'''

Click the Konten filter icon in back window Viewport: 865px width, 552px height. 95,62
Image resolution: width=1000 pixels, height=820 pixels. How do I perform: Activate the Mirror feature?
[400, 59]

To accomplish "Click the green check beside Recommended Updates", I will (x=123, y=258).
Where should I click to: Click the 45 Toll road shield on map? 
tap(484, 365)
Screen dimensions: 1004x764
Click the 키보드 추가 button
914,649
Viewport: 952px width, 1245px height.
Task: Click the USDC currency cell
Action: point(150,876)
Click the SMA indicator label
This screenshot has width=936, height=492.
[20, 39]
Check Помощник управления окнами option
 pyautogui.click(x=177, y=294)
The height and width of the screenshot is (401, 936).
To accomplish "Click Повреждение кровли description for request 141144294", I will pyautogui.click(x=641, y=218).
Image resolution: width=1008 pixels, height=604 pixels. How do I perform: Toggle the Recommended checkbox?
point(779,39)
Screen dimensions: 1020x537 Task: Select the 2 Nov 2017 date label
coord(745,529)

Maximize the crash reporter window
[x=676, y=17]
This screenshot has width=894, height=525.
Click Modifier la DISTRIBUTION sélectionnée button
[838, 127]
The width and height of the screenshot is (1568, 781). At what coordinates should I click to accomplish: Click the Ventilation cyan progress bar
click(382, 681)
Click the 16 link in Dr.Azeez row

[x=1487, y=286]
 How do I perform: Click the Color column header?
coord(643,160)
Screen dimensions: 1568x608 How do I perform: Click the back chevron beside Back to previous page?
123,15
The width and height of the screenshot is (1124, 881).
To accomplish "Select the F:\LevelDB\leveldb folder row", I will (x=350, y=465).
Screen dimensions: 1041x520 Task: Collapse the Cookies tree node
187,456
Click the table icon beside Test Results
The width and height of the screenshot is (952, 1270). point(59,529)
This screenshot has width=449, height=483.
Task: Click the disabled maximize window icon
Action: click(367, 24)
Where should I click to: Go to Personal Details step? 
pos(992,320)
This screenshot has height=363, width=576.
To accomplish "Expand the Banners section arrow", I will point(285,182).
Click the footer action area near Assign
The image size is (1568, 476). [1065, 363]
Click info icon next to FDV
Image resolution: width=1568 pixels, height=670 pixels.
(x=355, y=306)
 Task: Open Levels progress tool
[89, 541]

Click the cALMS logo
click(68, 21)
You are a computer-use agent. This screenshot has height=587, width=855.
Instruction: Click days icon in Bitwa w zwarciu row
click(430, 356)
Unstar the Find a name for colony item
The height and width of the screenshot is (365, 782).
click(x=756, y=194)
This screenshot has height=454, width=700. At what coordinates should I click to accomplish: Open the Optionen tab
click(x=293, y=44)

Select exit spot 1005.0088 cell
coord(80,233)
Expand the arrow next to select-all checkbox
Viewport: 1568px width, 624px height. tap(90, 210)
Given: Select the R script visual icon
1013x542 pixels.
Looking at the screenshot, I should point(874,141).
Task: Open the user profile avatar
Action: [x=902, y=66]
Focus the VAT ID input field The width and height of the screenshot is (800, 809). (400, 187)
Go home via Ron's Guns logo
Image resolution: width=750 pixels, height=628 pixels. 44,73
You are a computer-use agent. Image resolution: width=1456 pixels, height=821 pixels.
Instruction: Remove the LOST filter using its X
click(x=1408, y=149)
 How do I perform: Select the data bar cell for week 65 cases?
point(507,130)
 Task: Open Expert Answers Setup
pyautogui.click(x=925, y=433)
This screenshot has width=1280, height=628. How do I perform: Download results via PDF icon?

'''

Which lines in the records above contain the word "agent"? Copy each one.

You are a computer-use agent. This screenshot has height=587, width=855.
You are a computer-use agent. Image resolution: width=1456 pixels, height=821 pixels.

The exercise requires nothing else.